Michael Bayer wrote:
There are currently two ways to construct SQL expressions with SQLAlchemy without any knowledge of a database connection or implementation.

One is to use the ProxyEngine, which receives a connect() call when you are ready to connect it to something, which occurs only within the scope of the current thread:

    e = ProxyEngine()
    s = Table('mytable', e, Column()...).select()

    e.connect('someengine://')
    s.execute()

    e.connect('someotherengine://')
    s.execute()

This is the way everyone who needs their app to run before a database is defined has been doing it.

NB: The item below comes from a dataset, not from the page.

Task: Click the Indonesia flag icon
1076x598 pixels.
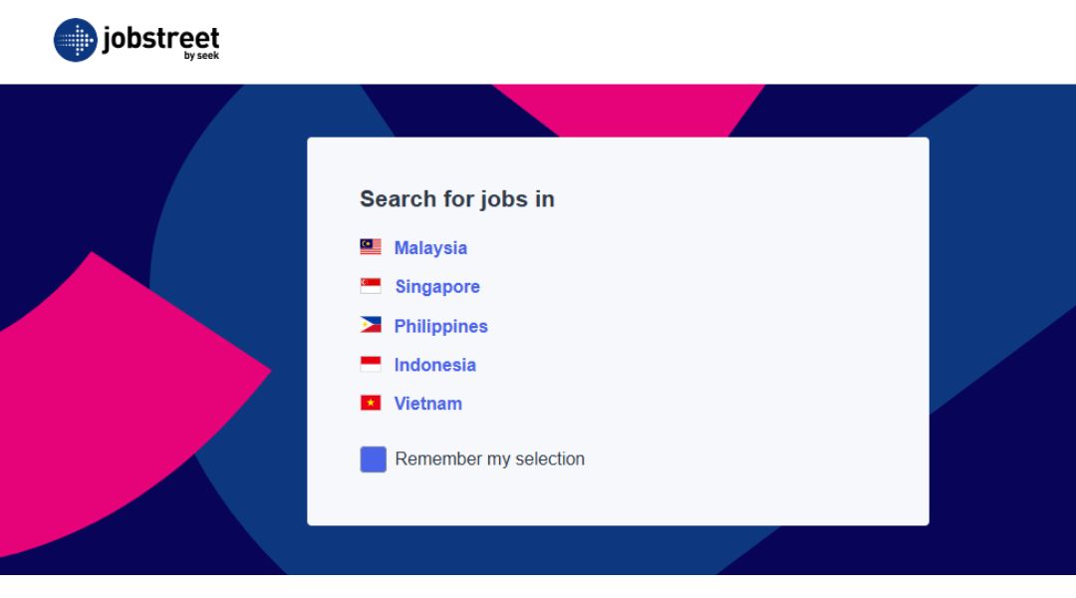Action: click(x=371, y=364)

This is similar to ConnectionHub in SQLObject, though that is bound to classes and not SQL expressions. You can instantiate it more times to group sets of things together, though a default singleton is provided as well (sqlobject.sqlhub), again similar to the default ProxyEngine.

Threadlocal proxies cause problems for me in many situations, so I was inclined to move to something more explicit. So there's instances, but you call a method to get a concrete connection object. This adds some typing overhead, but I do like the explicitness of it. That it uses a threadlocal underneath is a detail you don't need to understand, but threadlocal proxies can be really tricky.

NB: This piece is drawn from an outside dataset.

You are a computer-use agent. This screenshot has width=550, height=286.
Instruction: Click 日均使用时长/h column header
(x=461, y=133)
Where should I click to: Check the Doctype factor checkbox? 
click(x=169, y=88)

Also, if you create a Table without an explicit engine, it uses a "default" ProxyEngine that you can later connect to databases via the "global_connect()" function, so you can also build up your tables without knowing anything about engines at all.

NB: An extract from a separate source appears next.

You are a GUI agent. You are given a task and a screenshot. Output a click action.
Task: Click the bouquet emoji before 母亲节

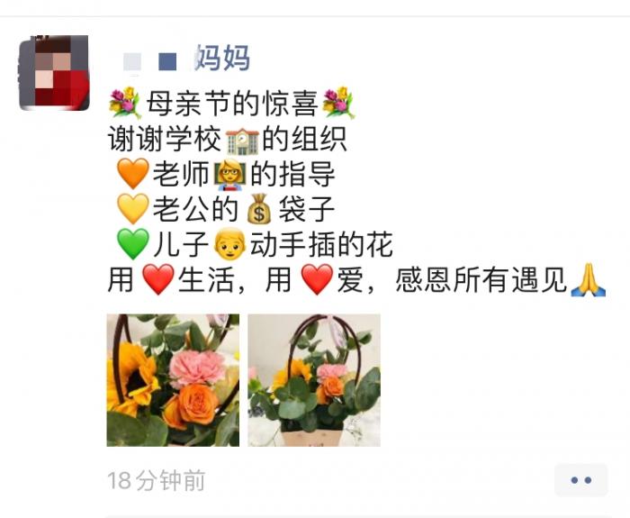click(125, 103)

The other way, which is a little more "underground" and is currently used just in some of the unit tests, is to construct using TableClause and ColumnClause objects, which are the "lexical" component to Table and Column objects:

    t = table('mytable', column('col1'), column('col2'))
    s = t.select()

    print s  # will print the select query with a default compiler

    # compile 's' against a SQLite engine
    e = create_engine('sqlite://')
    c = s.compile(e)

    # or compile 's' against SQLite's compiler
    c = sqlalchemy.databases.sqlite.SQLiteCompiler(s)

    # execute
    c.execute()

    # compile 's' against postgres:
    e = create_engine('postgres://')
    c = s.compile(e)
    # execute
    c.execute()

This was a refactoring I came up with after reading the blog post on SQL-API, to cleanly separate the concepts of "lexical" and "schema" constructs. TableClause and ColumnClause, since they arent related to any kind of "schema", dont have any "unique-per-tablename" type behavior, and also dont have the benefit of column types or foreign keys (this might change at some point). I have yet to work out a full set of patterns which can "upgrade" these lexical objects to "schema-aware" objects in a straightforward way.

This is much more like what I'm doing in SQL-API.  You do something like:

>>> t = sqlapi.sql.Table('mytable')
>>> s = sqlapi.sql.Select([t['foo'], t['bar']], t['foo'] > 0)
# Abstract output, suitable for logging or debugging:
>>> print sqlapi.sql.sqlrepr(s)
SELECT mytable.foo, mytable.bar FROM mytable WHERE (mytable.foo > 0)
# Also abstract, using a dummy connection (the dummy is
# paramstyle=qmark, for instance):
>>> print sqlapi.sql.sqlparams(s)
('SELECT mytable.foo, mytable.bar FROM mytable WHERE (mytable.foo > ?)', (0,))
# this is clearly a bit roundabout way to instantiate:
>>> wrapper = sqlapi.connect.wrapper.ConnectionWrapper.from_uri('sqlite:/:cwd:/foo.db')
>>> wrapper.execute(s)

sqlapi.sql is just syntax abstraction, nothing higher level. It doesn't know what columns a table has, and certainly never what types columns are. I'm doing that inside the SQLObject class. One bit of introspection that does exist is determining what tables are in an expression, so that FROM can be automatically determined. I find this makes joins fairly easy to abstract.

Additionally, SQL expressions are passed the object described in the interfaces file (http://sqlobject.org/sqlapi/module-sqlapi.interfaces.html) and are supposed to use that to translate pieces as appropriate. So "standard" SQL (or potentially some superset) is used as a base, and then backends can translate them. This includes things like translating the parameters, so you'd use datetime.datetime everywhere and backends that didn't like that type would translate it to whatever they did like.

I'm not terribly happy about how that second part works, though. But one positive part is that the portability layer doesn't need to know anything about the SQL abstraction layer.